Problem details — Take each line below that has "Given" and copy it.
━━━ Information supplied ━━━
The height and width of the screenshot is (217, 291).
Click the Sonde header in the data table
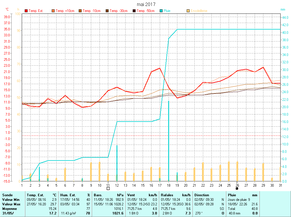point(7,195)
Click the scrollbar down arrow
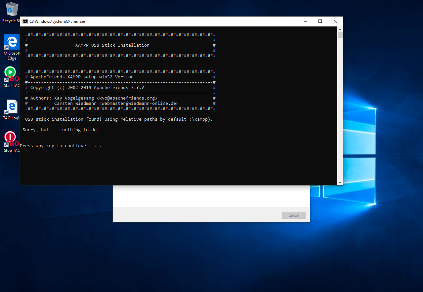The height and width of the screenshot is (292, 423). [340, 182]
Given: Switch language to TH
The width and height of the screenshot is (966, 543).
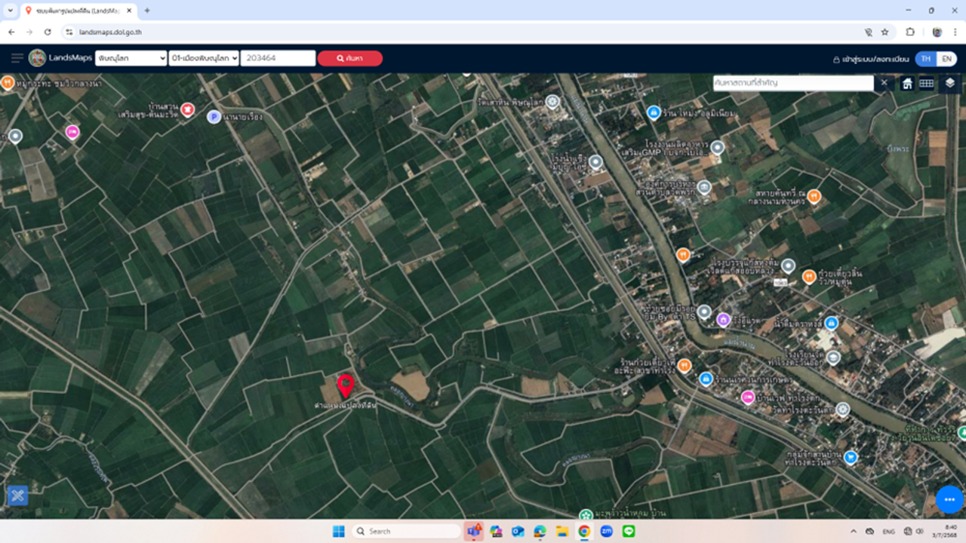Looking at the screenshot, I should 925,59.
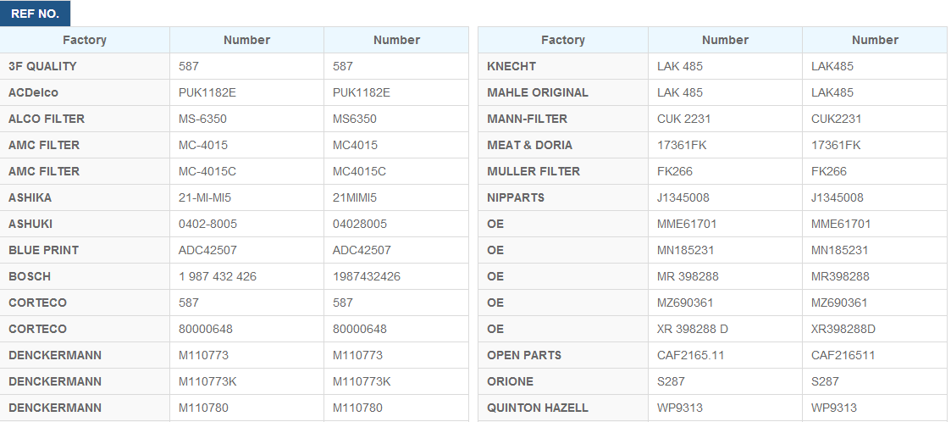This screenshot has width=951, height=422.
Task: Click the QUINTON HAZELL factory name
Action: coord(538,408)
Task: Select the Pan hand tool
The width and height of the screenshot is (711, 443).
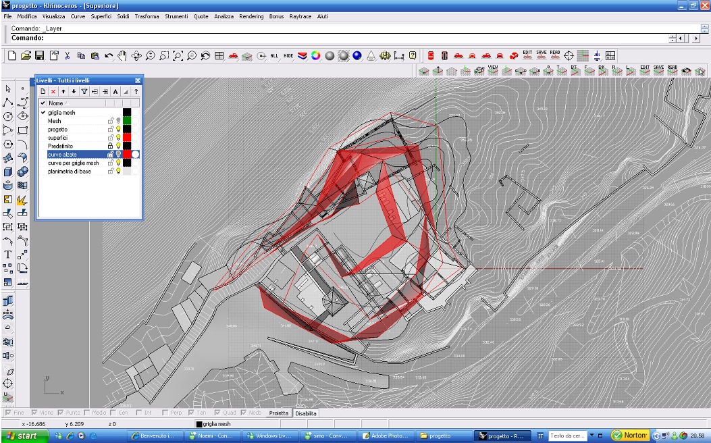Action: 122,55
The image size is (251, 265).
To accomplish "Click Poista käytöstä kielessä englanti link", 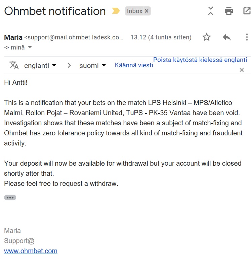I will coord(200,60).
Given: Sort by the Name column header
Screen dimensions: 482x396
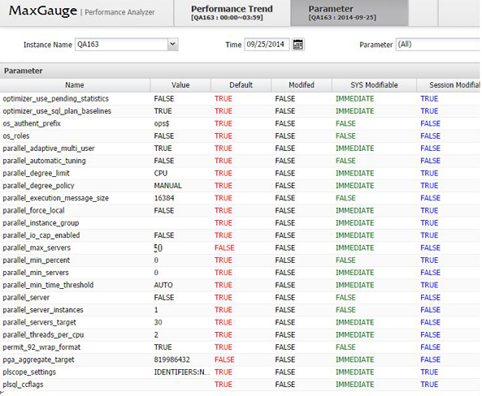Looking at the screenshot, I should point(75,85).
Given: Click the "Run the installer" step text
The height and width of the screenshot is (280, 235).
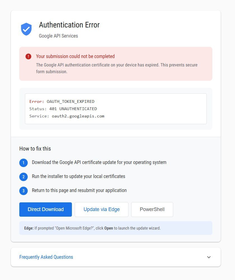Looking at the screenshot, I should pyautogui.click(x=78, y=176).
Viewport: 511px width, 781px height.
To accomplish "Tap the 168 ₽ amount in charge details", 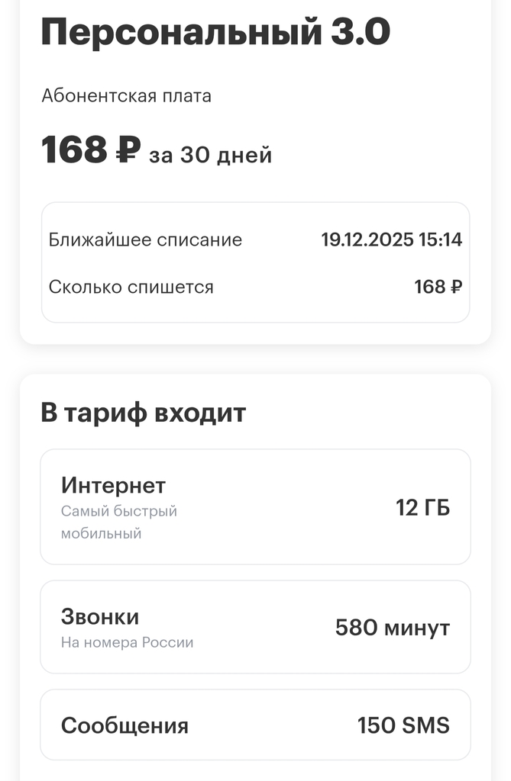I will pos(438,287).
━━━
Written answer —
Given: Switch language to TH
Given: Sort by the Name column header
Given: Click the "Run the installer" step text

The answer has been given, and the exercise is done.